Prolog

492 13 3
                                    


Jedyne co widziała to ciemność. Głęboka, nieprzenikniona ciemność...
Jedyne co słyszała to pisk. Ogłuszający, nieprzerwany pisk... Jedyne co czuła to ból. Przenikający jej ciało do szpiku kości ból. Ale nagle, wszystko jakby się uspokoiło.

Zmrużyła oczy po raz kolejny od kilku lat zauważając kującą w oczy biel. Teraz nie słyszała już nic, ani nic nie czuła.

Oczy, teraz już otwarte, nie musiały kolejny raz skanować całego pomieszczenia. Dziewczyna doskonale wiedziała co się zaraz wydarzy. Już dawno zapamiętała każdy najmniejszy szczegół swojego dnia. Codziennie robiła to samo, chociaż nie taka była jej wola. Kiedyś najchętniej pojechałaby w dalszą podróż do Kapitolu razem ze swoim ukochanym. Ale teraz, po tych wszystkich zabiegach jakie na niej przeprowadzili w jej głowie chłopak nie wyglądał już tak kolorowo. Przekręcili każdą myśl o nim jaką udało im się wychwycić. Lieke pomimo swojego bystrego oka nie zauważyła zmian w samej sobie. Nie zauważyła, że przestała okazywać jakiekolwiek pozytywne uczucia, a wręcz przeciwnie - szydziła z nich. Stała się także mniej ufna, oraz bardziej pewna siebie. Nie przejmowała się bólem, chociaż go odczuwała. Nie pamiętała już jak to jest być sobą. Jednak w tym miejscu po prostu nie miała czasu na rozmyślanie o takich "błahostkach". A teraz znów miała poddać się zabiegowi, który podtrzymywał jej sposób myślenia.
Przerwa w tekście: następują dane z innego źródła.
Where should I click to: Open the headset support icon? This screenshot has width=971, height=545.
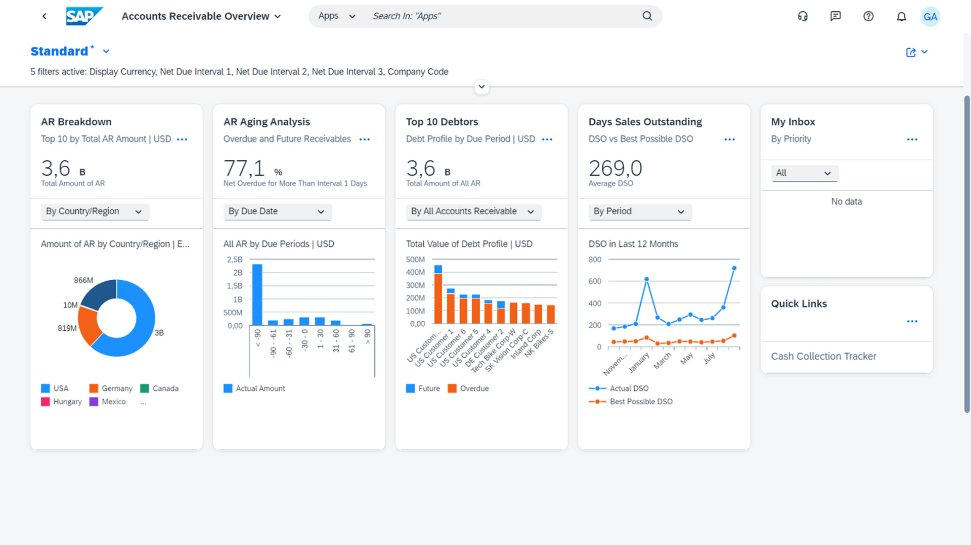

Gdy spojrzała w prawą stronę, znów dostrzegła szybę, za którą codziennie Snow wraz ze swoimi pracownikami knuli jak jeszcze bardziej zepsuć ją psychicznie. Jednak ona nie przejmowała się tym zbytnio. Teraz wszystko już było jej obojętne.
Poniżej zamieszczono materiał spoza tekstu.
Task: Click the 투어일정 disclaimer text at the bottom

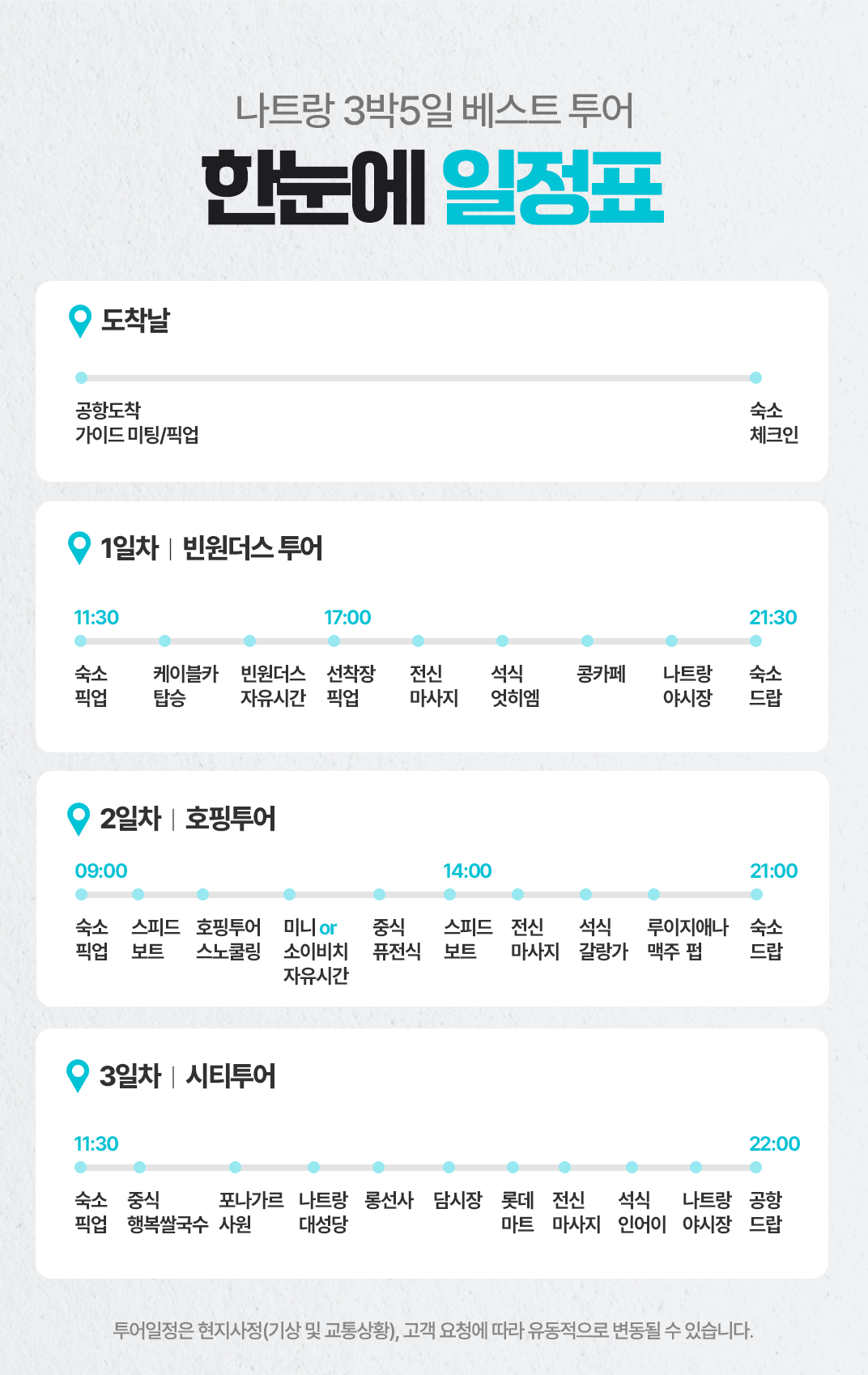Action: 433,1330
Znów leżała na bardzo niewygodnym, metalowym stole. Do jej głowy jak codzień zbliżało się kilka kabli zaraz mających przypiąć się do jej ciała. Nie bała się wizji kolejnego prania mózgu.
Tym razem jednakże coś było nie tak. Walsh zaczęła mieć dziwne przeczucie, że jest zdecydowanie za wcześnie na poranny zabieg, a jak spojrzała w dół na jej ciele nie znajdowała się tak jak zazwyczaj biała koszula, tylko zwykłe ubrania, jak dla zwykłej kobiety. Czarne dresy i luźna czarna koszulka. Gdy na powrót spojrzała w górę, kabelki zatrzymały się tuż nad jej głową.
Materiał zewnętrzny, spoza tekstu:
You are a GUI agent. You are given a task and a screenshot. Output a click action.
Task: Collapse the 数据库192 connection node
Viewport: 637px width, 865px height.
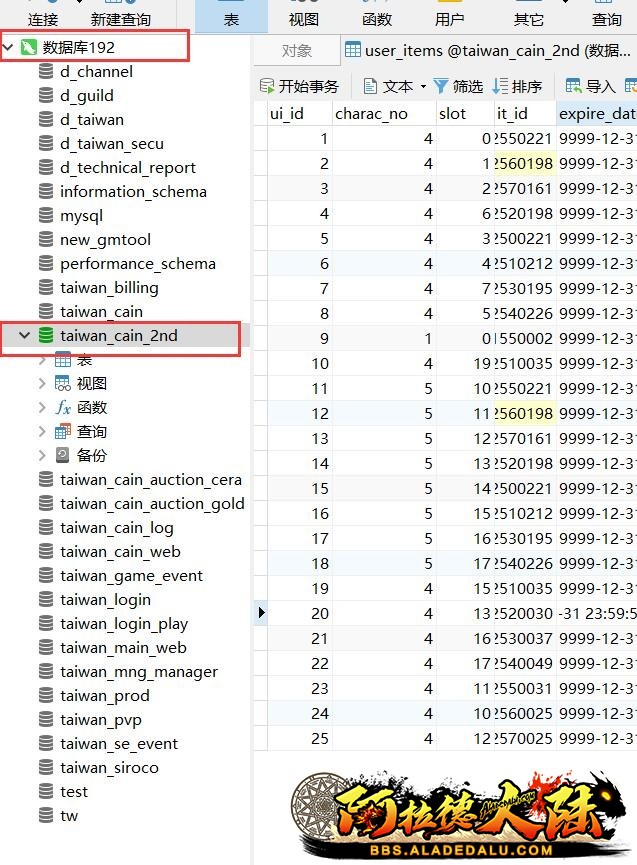click(9, 46)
Tym razem jej wzrok padł na drzwi, zza których po chwili wyłonił się prezydent Snow, a zaraz za nim czterech strażników pokoju.  Mężczyzna kazał jednemu ze swoich podwładnych odpiąć wszystkie zabezpieczenia trzymające kobietę nieruchomo, jednak ten się zawahał.

- Jest pan pewien? Ona może być niebiezpieczna. - powiedział strachliwie.

Snow spojrzał na niego gniewnie pochylając się lekko w jego stronę.

- Podważasz moje rozkazy?

Strażnik nie powiedział już nic więcej pośpiesznie wykonując zadanie. Nie miał zamiaru znaleźć się na czarnej liście Snowa. Drżącymi rękoma zaczął jeździć palcem po tablecie, który trzymał w rękach. Po chwili ciszy przerywanej jedynie szybkimi kliknięciami, piwnooką przestały ściskać pasy i mogła normalnie wstać.

Stojąc potarła swoje nadgarstki na których były ślady okrucieństwa prezydenta. Gdy spojrzała na swego oprawce, ten zobaczył jedynie puste oczy wpatrujące się spokojnie w jego oblicze. Przymknął powieki, aby po chwili się odezwać.

- Zabrać ją. - odrzekł unosząc dumnie podbródek.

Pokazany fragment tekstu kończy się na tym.